GOAL 1
Rewrite the records from their first line through the line containing "(x=923, y=22)", both included, with -135 added to every coordinate in the answers. Keep the requests in your output and leave out the pictures.

QUOTED TEXT
## begin

Mercantile Fire & Marine Ins. v. Cumberland Telephone & Telegraph Co.

52 So. 851 | La. | 1910

BREAUX, C. J.

Plaintiff conducts a fire and marine insurance company.

It issued a policy of insurance to Louis Paysse against loss or damage by fire in the sum of $5,000 on his dwelling house.

In November, 1905, a fire occurred, and the damage was $2,249.50.

The loss was adjusted, and to the insured, Paysse, the last-stated amount was paid.

Thereupon Paysse assigned and conveyed to plaintiff his right of action and all claims and demands against any person or corporation liable in damages for the amount on account of the negligence charged.

Plaintiff’s contention, as set up in its petition, is that the loss was the result of a negligent and defective installation of the telephone wires, and that defendant’s wires and apparatus installed by it in the dwelling house were so constructed and installed that they could not bear the voltage to which they were subjected, and that in consequence the electricity was not safely conducted through the dwelling. The sparks from the electric current escaped and set fire to the house, causing damage in the amount last stated.

## end

PROVIDED ENTRIES
## begin

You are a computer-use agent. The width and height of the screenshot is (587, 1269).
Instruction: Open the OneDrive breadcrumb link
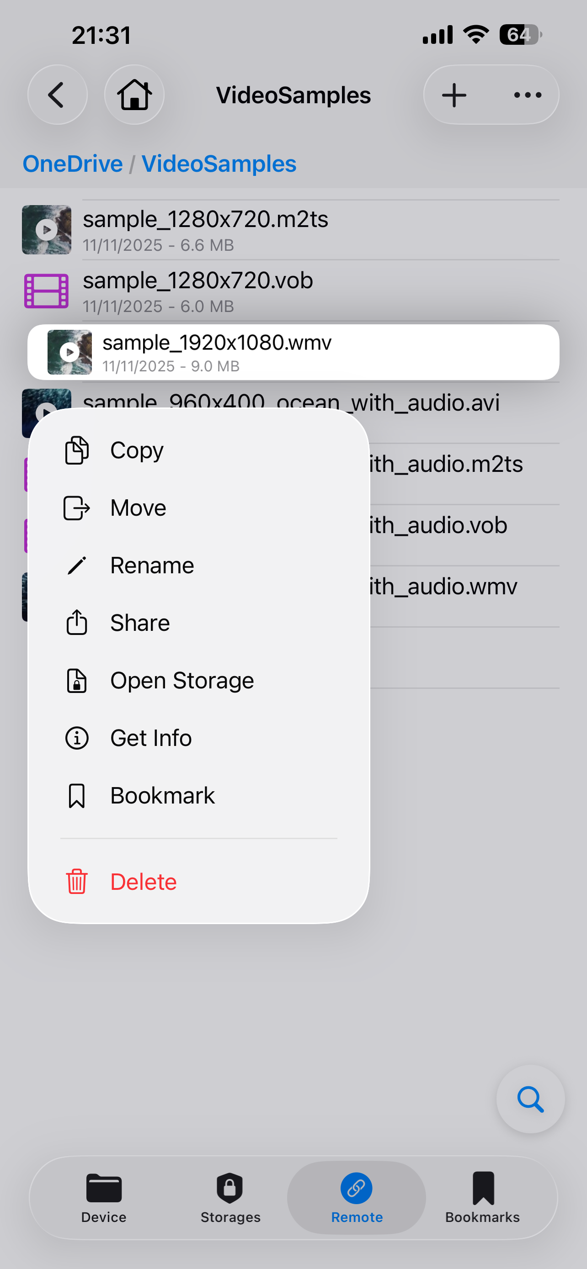tap(73, 164)
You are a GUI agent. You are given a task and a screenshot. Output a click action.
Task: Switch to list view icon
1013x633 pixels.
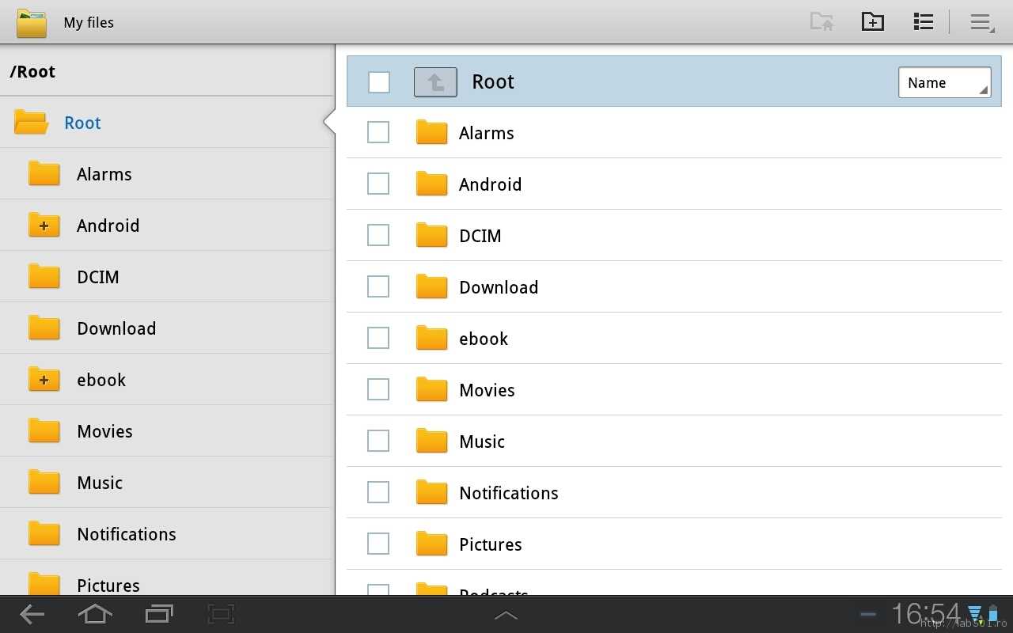(x=923, y=22)

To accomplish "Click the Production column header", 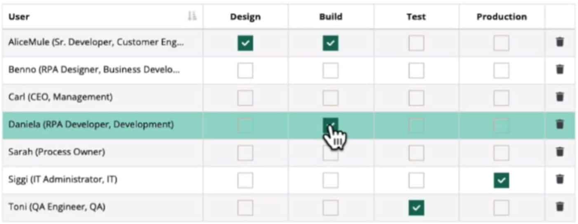I will (501, 16).
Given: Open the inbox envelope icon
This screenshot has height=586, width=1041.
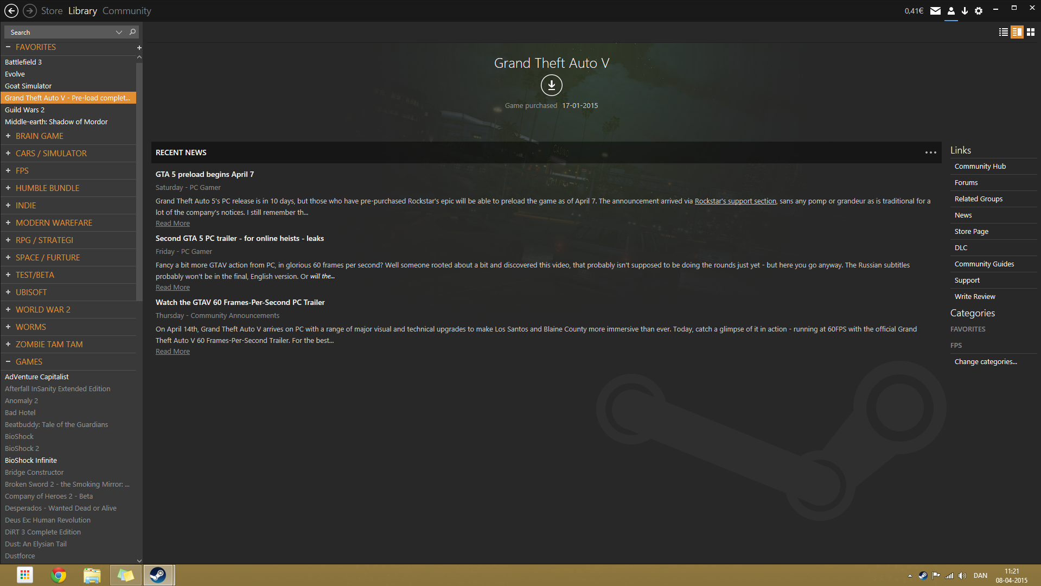Looking at the screenshot, I should (x=935, y=11).
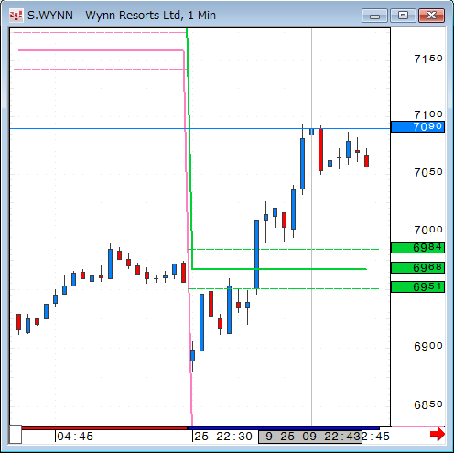Viewport: 454px width, 453px height.
Task: Close the S.WYNN chart window
Action: 431,16
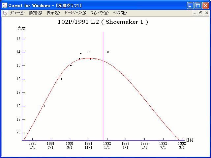Click the graph document icon beside メニュー
211x158 pixels.
tap(5, 13)
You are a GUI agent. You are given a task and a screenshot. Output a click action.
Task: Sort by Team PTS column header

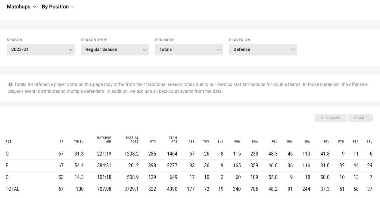[173, 140]
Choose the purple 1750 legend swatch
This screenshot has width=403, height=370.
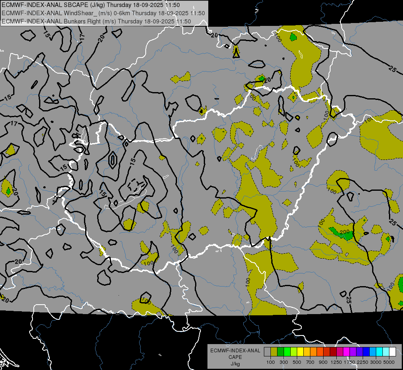[353, 352]
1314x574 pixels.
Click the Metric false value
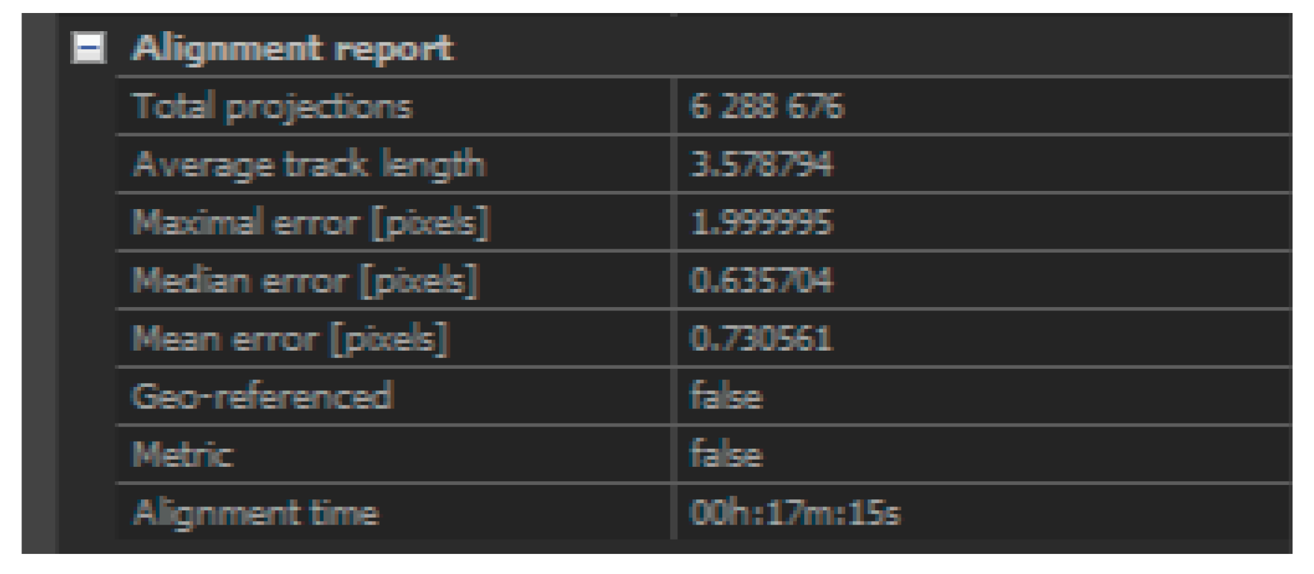coord(725,455)
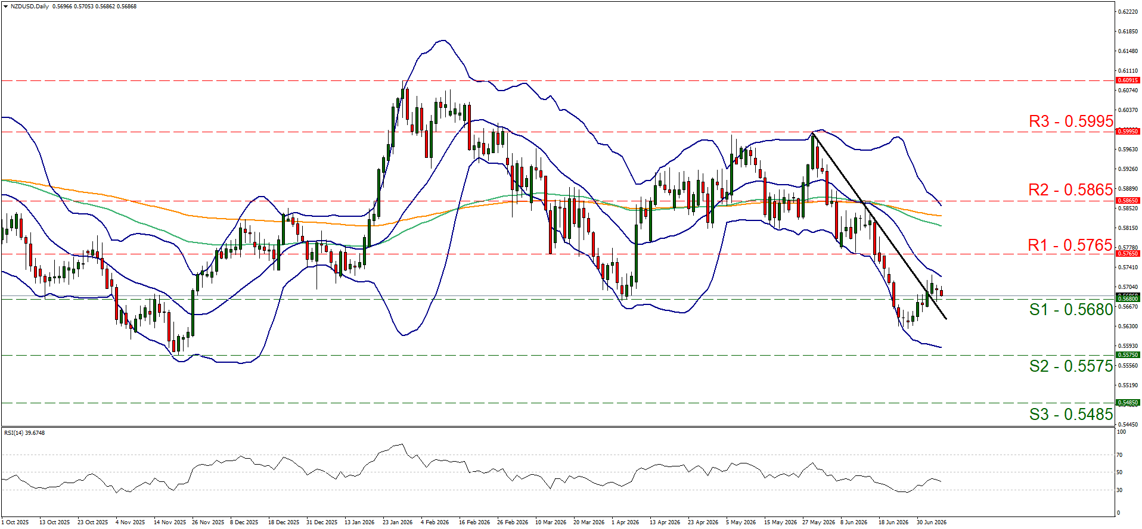Image resolution: width=1142 pixels, height=529 pixels.
Task: Click the green 0.54850 price tag
Action: click(1128, 403)

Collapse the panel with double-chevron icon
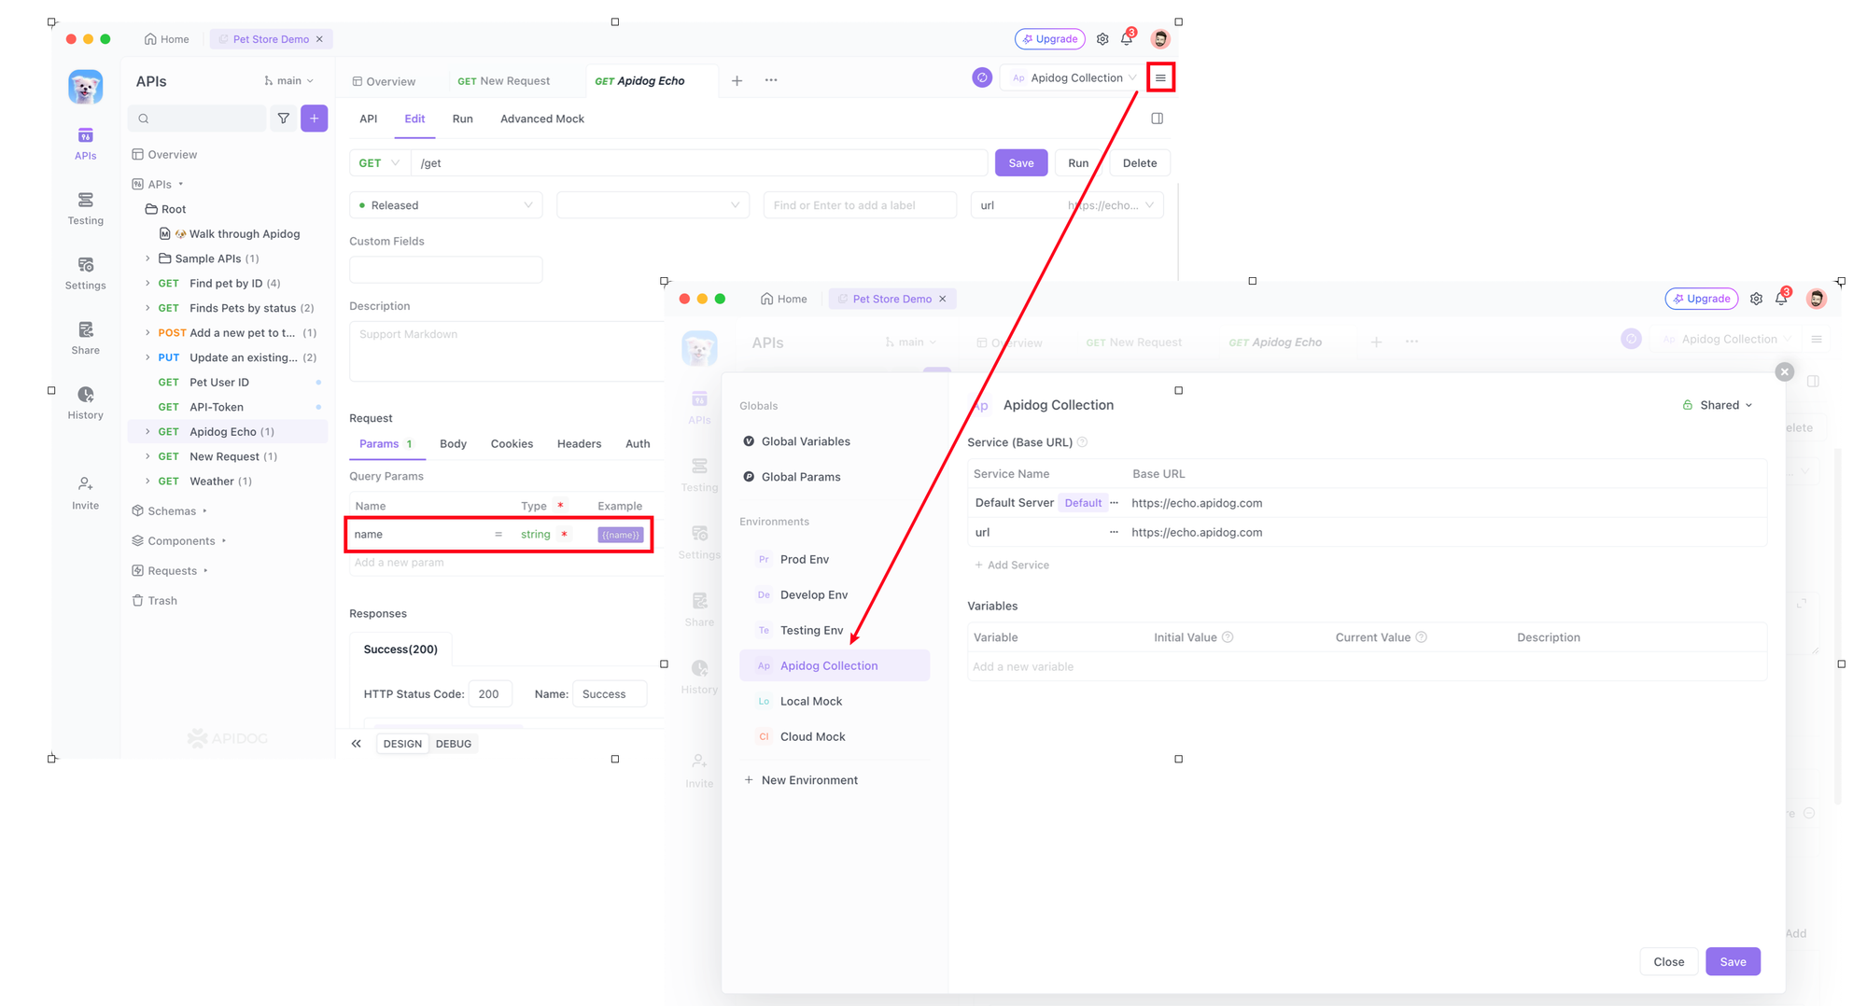click(357, 744)
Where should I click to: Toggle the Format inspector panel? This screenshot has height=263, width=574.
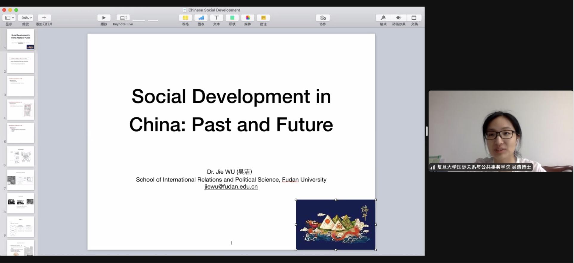(x=383, y=18)
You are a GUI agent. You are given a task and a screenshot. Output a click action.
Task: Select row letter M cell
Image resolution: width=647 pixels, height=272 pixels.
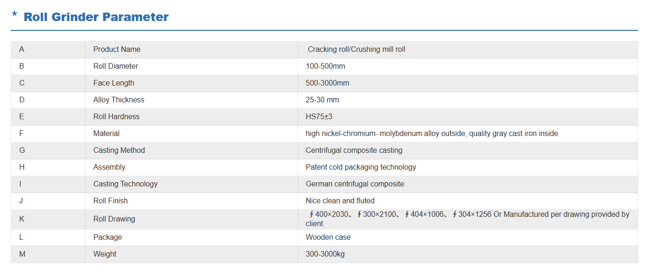click(x=22, y=254)
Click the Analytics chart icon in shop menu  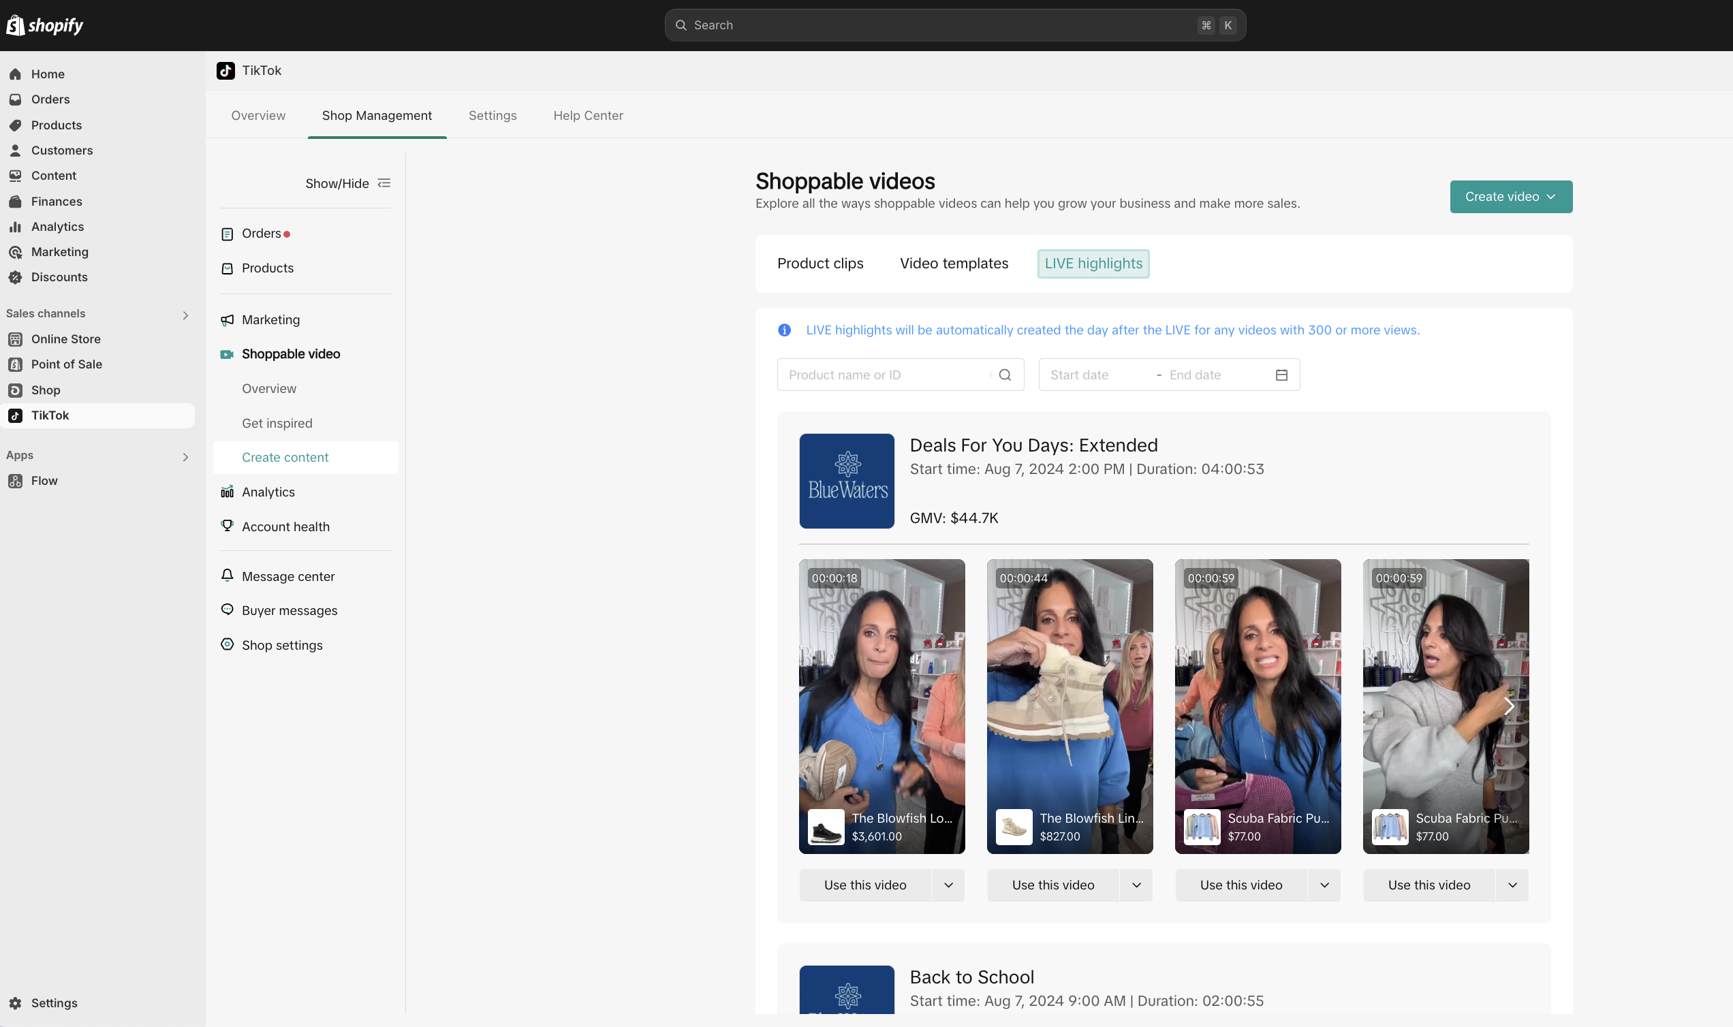(x=227, y=492)
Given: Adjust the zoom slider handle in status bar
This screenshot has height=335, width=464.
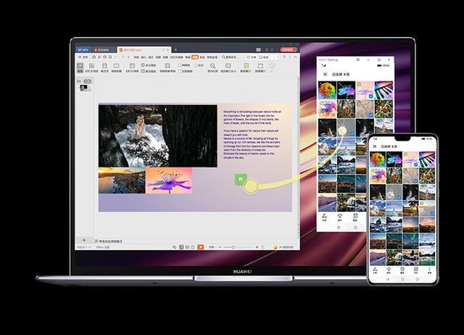Looking at the screenshot, I should (x=233, y=247).
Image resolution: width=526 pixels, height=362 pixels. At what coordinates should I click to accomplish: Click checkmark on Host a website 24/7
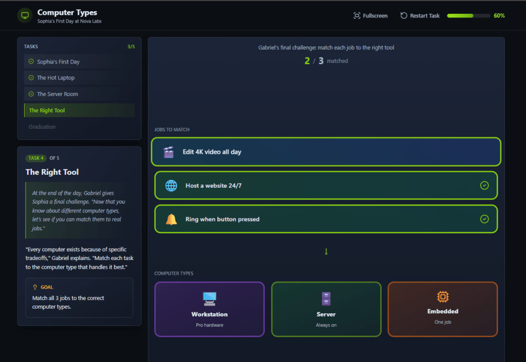pyautogui.click(x=484, y=186)
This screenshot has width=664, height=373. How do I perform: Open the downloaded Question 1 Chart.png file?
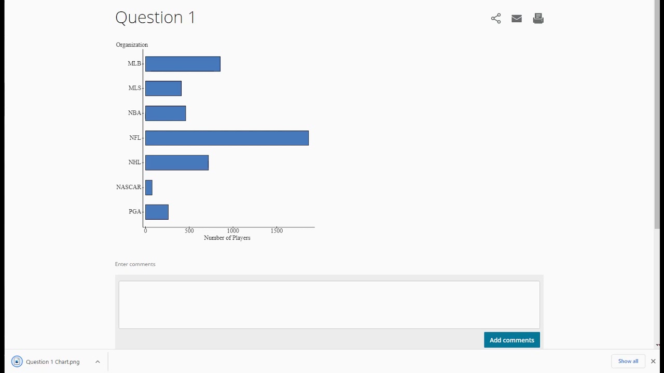[53, 362]
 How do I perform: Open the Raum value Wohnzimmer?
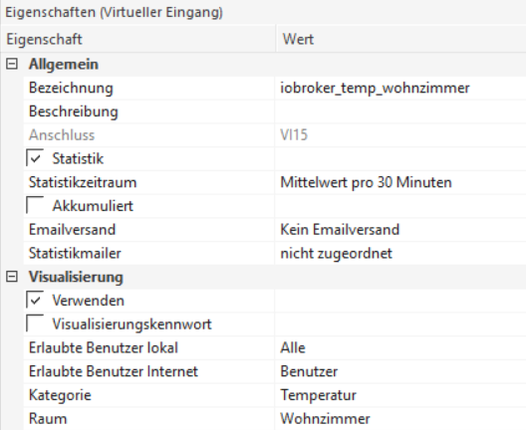[400, 419]
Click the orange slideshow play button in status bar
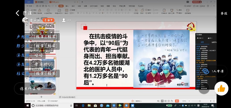The width and height of the screenshot is (231, 108). pos(177,101)
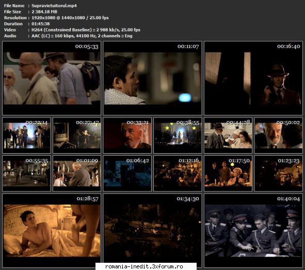Click the 00:50:02 bearded man frame

point(279,136)
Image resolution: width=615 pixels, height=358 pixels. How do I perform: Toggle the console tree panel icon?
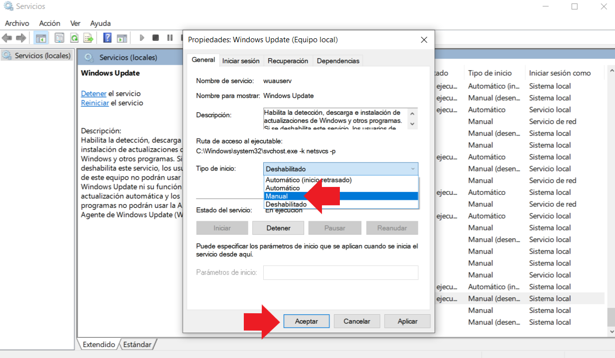click(41, 37)
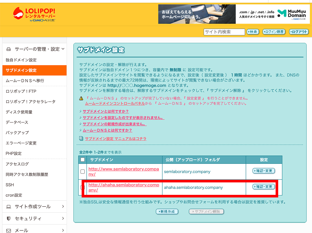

## end

GOAL 2
According to the court opinion, how much damage did the November 1905 fire cause?

FULL SOLUTION 1
You are a computer-use agent. The width and height of the screenshot is (587, 1269).
Instruction: Open the OneDrive breadcrumb link
tap(-62, 29)
You are a GUI agent. You are given a task and a screenshot. Output a click action.
Task: Switch to list view icon
1013x633 pixels.
(x=788, y=-113)

FULL SOLUTION 2
$2,249.50